Opinion Letter

I am writing in response to your request for this Office's written opinion regarding the applicability of the Massachusetts Prevailing Wage Law, G.L. c. 149, §§26-27. Specifically, you have asked if the prevailing wage law applies to contracts for the commissioning of a fire alarm system on a public works project.

As I understand it, the commissioning process occurs after installation of a fire alarm system to verify proper operation among system components and the controls that signal them to respond. In your letters of August 29 and September 19, 2007, you described one such project as follows: An electrical contractor was hired to install a new GE-EST fire alarm system. This contractor installed and wired the initiating devices (pull stations, heat detectors, and smoke detectors), the signaling devices (horns and strobes), and the fire alarm control panel. One of your client's employees, a factory-certified trained technician, then arrived at the worksite to perform the commissioning work. She or he mounted the CPU, connected it into the power supply of the panel, and started programming by means of a laptop computer. When problem areas were found, licensed electricians are called to perform any necessary manual work, and the system was then re-evaluated on the laptop by the technician. This continued until the system was fully operational, and the owner was assured that all components worked together as designed.

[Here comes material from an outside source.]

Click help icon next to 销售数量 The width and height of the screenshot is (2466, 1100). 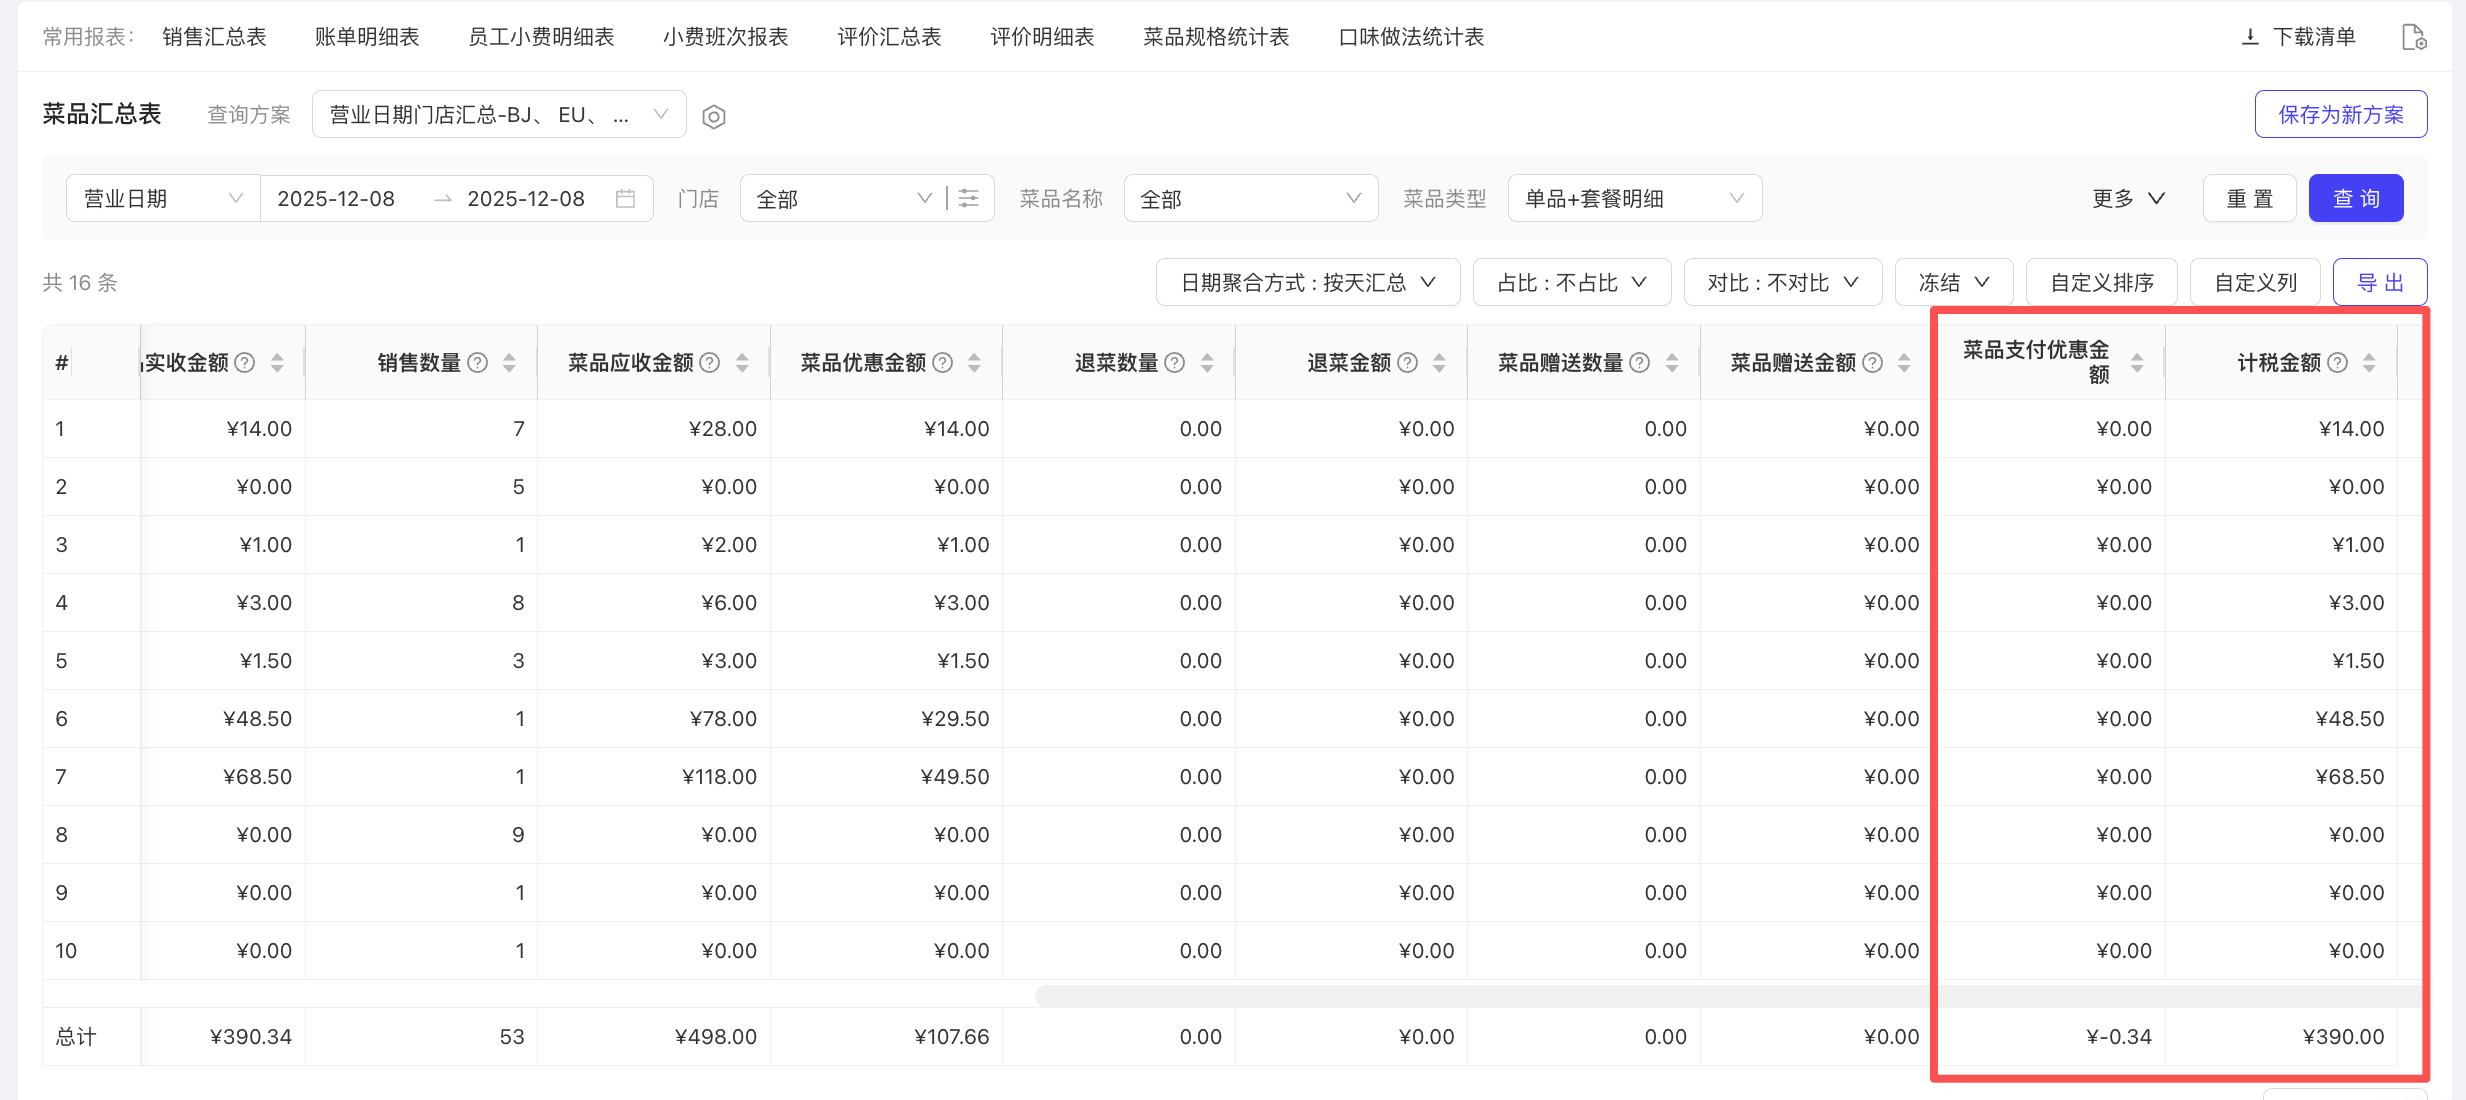click(478, 363)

The Massachusetts prevailing wage law applies to the construction of public works by the commonwealth, or by a county, town, authority or district. G.L. c. 149, §§26, 27. The term "construction" is defined, in pertinent part, as "additions to and alterations of public works." G.L. c. 149, §27D. When public awarding authorities contract for construction work, within the meaning of the statute, the Division of Occupational Safety (DOS) sets prevailing wage rates for these projects based on "collective bargaining agreements in the private construction industry between organized labor and employers. See G.L. c. 149, §26. DOS also looks to these agreements to establish craft jurisdictions.

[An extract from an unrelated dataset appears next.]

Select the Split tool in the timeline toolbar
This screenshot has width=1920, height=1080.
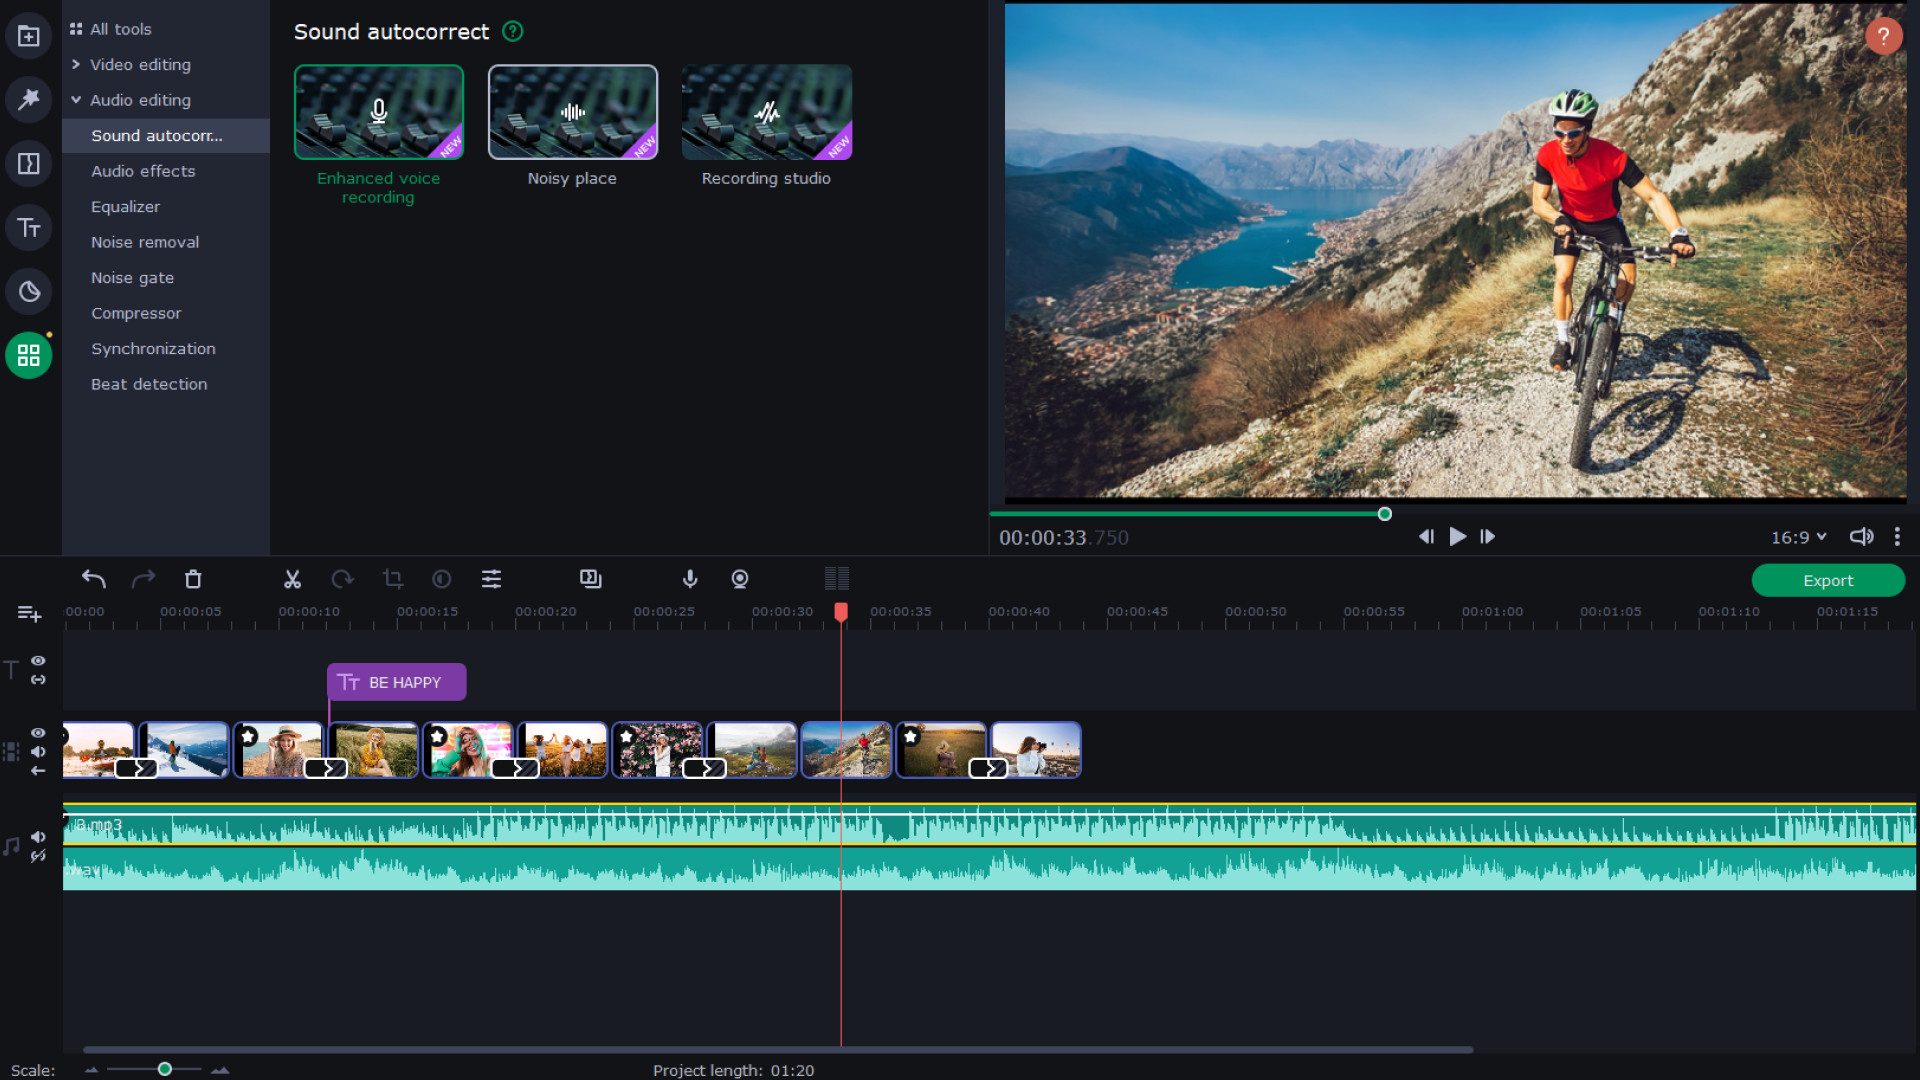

Unlike most other building trade agreements, the Inside Electrical collective bargaining agreements provided to this Office do not include a detailed trade autonomy section that would assist us in making this determination. Nonetheless, it is clear from field observations and past determinations that installation and wiring of the initiating devices (pull stations, heat detectors, and smoke detectors), the signaling devices (horns and strobes), and the fire alarm control panel is the work of the Electrician. Similarly, work to mount the CPU, and connect it into the power supply of the panel, and any work performed on the electrical system when problem areas are found during the commissioning process is Electrician's work. [1] As for the commissioning work performed on the laptop and at the CPU, we have been provided with no information about contracts where union electricians performed this type of work. Therefore, it is this agency's determination that the prevailing wage law does not apply to this work.

I hope this information has been helpful. If you have any further questions, please feel free to contact me.

Lisa C. Price
Deputy General Counsel

[1] You have made the argument that the work to mount the CPU and connect it into the power supply should be considered de minimus work. Given that the prevailing wage law includes no dollar threshold, all work that constitutes "construction" within the meaning of G.L. c. 149, §27D, no matter the scope or cost, is covered work.